The morphologies of lower mass quiescent galaxies are inconsistent with those expected of recently quenched star-forming galaxies. Some environmental process must transform the morphologies on similar timescales as the environmental quenching itself. The evolution of the environmental quenching favors models that combine gas starvation (as galaxies become satellites) with gas exhaustion through star-formation and outflows (“overconsumption”), and additional processes such as galaxy interactions, tidal stripping, and disk fading to account for the morphological differences between the quiescent and star-forming galaxy populations.

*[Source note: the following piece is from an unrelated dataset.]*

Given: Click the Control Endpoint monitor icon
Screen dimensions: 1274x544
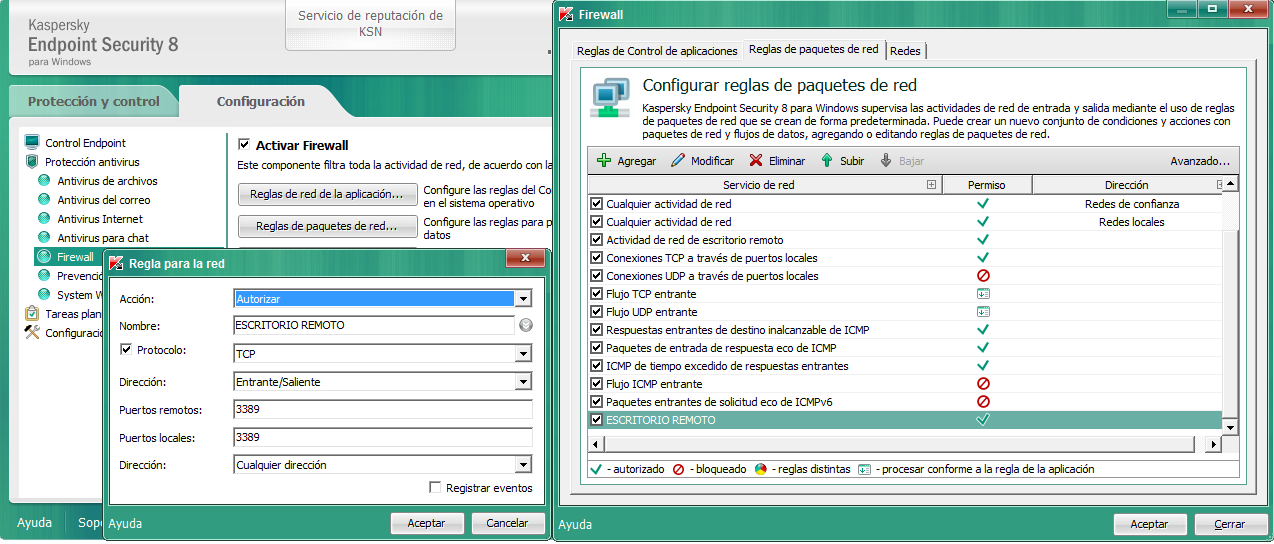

Figure. Quiescent fraction versus overdensity in three different redshift ranges for two mass-selected samples. The quiescent fractions of galaxies are determined in bins of 0.4 dex of log(1 + δ). The error bars indicate 1σ uncertainties based on Poisson statistics. The shaded regions in each panel indicate the lower and upper 25th percentiles of log(1 + δ), where we define low- and high-density environments. At all redshift ranges, we see evidence for a higher quiescent fraction of galaxies at higher densities. This effect is very strong at z < 1, but decreases at higher redshift, z > 1.
Figure. The comparison between the environmental quenching efficiency (red squares) and (stellar) mass quenching efficiency (green diamond) as a function of stellar mass for galaxies in three redshift ranges. The environmental quenching efficiencies shown here correspond to the highest overdensity quartiles. The box widths show the stellar mass binning, and the box heights (and error bars) indicate 1σ Poisson uncertainties. The purple and light blue rectangles show the environmental and (stellar) mass quenching efficiencies, respectively, measured in zCOSMOS at 0.3 < z < 0.6 (Peng et al. 2010). The environmental quenching efficiency evolves with both cosmic time and galaxy stellar mass. At z < 1, the environmental quenching is largely independent of the galaxy stellar mass. At z > 1, more massive galaxies experience stronger environmental quenching, indicating that the effects of stellar mass and environment on galaxy quenching are not separable at high redshift.
Figure. The cumulative distribution of Sérsic index (top row), effective radius (second row), axis ratio (third row), and stellar mass surface density in inner 1 kpc (bottom row) for quiescent galaxies in the lowest-density quartile (δ25; light-red), quiescent galaxies in the highest-density quartile (δ75; red), star-forming galaxies at 0.5 < z < 1.0 in the lowest-density quartile (δ25; light blue), and star-forming galaxies in the highest-density quartile (δ75; blue) in three stellar mass ranges. No significant evidence for a difference in distributions of any of the four morphological parameters between quiescent (and star-forming) galaxies in low- and high-density environment, except for the effective radius distributions of low-mass quiescent galaxies and Sérsic index distributions of high-mass quiescent galaxies but only at 2σ level significance.